On the facebook page of an individual who I respect highly, I wrote: If we’re honest with each other, we’ll admit that the only certainty in all this is that we each choose which speculations to believe at any given point in time. To which she replied: “I know what you’re getting at but, to state the obvious, there is a clear demarcation between emerging scientific knowledge and emerging idiotic superstition and lies.” I then told her that I was writing a blog in which I would cite one of the most idiotic suggestions one could imagine being made. It sounds crazier than ingesting Lysol: It was during a 1941 outbreak of dysentery in North Africa when Nazi troops in close quarters were getting wiped out by dysenteric microorganisms. But the local Arabs were mysteriously spared. Mysterious, that is, until the German doctors witnessed locals with dysentery scooping up handfuls of steaming camel feces and eating it as an antidote to the malady. Understanding why this bizarre practice worked eventually gave rise to RCTs of fecal transplants for C. diff. My point? The demarcations here are not as clear as we would like to believe.
Here is the full story from the Yale University Press Blog:
“When the Nazi army invaded North Africa in 1941, the German tank drivers thought it was good luck to run over piles of camel dung. The Allies started to make fake camel dung piles and connect them to explosives that would detonate when run over by any luck-seeking tank driver.
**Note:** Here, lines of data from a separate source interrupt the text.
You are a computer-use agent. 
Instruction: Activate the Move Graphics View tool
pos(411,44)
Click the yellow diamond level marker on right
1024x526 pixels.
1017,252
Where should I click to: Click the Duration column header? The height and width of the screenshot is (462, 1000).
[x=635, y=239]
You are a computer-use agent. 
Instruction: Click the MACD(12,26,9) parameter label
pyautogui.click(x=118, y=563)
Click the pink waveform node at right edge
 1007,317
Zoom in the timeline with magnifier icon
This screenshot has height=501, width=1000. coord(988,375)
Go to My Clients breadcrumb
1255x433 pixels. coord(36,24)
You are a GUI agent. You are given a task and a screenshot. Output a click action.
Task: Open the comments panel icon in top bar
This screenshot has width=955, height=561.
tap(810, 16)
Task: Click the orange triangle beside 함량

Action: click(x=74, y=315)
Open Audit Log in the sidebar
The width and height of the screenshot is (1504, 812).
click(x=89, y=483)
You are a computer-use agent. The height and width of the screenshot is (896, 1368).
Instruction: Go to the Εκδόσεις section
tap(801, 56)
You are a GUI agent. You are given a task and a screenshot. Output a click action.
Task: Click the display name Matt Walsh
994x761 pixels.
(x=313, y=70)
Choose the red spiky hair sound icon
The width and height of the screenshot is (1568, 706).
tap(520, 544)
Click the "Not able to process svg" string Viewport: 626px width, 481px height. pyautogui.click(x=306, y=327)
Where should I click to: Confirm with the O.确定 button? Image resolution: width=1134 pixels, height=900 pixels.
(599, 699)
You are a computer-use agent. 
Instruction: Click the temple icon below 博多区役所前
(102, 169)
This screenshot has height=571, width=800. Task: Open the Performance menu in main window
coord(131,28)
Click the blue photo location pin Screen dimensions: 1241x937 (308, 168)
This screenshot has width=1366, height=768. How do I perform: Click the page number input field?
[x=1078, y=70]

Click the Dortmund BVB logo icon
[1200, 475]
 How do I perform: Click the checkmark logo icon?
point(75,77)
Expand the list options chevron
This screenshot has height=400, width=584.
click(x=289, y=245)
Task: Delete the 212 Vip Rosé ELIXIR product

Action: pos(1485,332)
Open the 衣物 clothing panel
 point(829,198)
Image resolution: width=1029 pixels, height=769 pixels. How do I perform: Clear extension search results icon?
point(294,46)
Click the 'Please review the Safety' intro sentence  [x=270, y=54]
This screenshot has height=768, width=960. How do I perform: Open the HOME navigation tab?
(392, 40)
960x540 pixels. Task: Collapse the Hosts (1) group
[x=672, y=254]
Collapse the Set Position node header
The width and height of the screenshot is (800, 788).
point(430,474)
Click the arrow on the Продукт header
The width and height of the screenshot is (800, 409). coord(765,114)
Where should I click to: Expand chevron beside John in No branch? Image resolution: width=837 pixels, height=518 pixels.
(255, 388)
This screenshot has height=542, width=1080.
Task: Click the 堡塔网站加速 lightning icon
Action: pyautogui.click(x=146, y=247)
The deceit was so well planned that the Allies even put tire track marks in their fake dung piles to trick the tank drivers into plowing over them.
But, camel dung in its true form would hold a life-saving secret. Soldiers were suffering greatly from dysentery and the Nazi medical corps was brought in to attempt to alleviate the outbreaks. Early on, the local nomads were thought to hold a key to the solution, because they rarely suffered from dysentery. In fact, when an outbreak of dysentery occurred, or even when slight diarrhea was experienced, the nomads would diligently follow their camels around. When a camel defecated, the nomad would quickly scoop up the dung and ingest some while it was still steaming. After close scrutiny of the dung, the corps discovered that the dung was loaded with the bacterium Bacillus subtilis. This species is in the same genus as a terribly pathogenic species, Bacillus anthracis, which causes anthrax, an often lethal respiratory disease. Bacillus subtilis, however, has since become one of those bacterial species considered “good” for humans.
What is it about B. subtilis that would make Arab nomads ingest camel dung? This species is a voracious eater of other microbes, including the ones that were causing dysentery. By ingesting the camel dung, the nomads were essentially altering their gut ecology to get rid of the pathogen causing the dysentery. But the B. subtilis was present only in warm dung; it would die out when the dung cooled. Not wanting the troops to ingest camel dung, the German high command and medical corps, instead, cultured large amounts of B. subtilis in vats and fed the broth from the cultures to the troops, stopping the outbreaks of dysentery. The Nazi medical corps even developed a way to dry out the B. subtilis and put it into powdered form for their troops. Since the Nazi experience with camel dung, B. subtilis has been used in much the same way as an anti-dysenteric agent.”
So in a way I understand where Donald was coming from. If eating sh*t turned out to be medicinal, who knows what possibilities there might be in harnessing the power of UV light and agents with disinfecting properties. It isn’t so outlandish to suggest that research might show a way to activate the anti-COVID nature of UV light or disinfectants internally under laboratory-controlled conditions, as might be done through optogenetics. That’s really what he should have said the following day when a reporter asked him to clarify his remarks from the previous day. Instead he chose to qualify what he said as being sarcastic when if fact, in proper context it could have been taken as a serious suggestion and might have earned him some respect.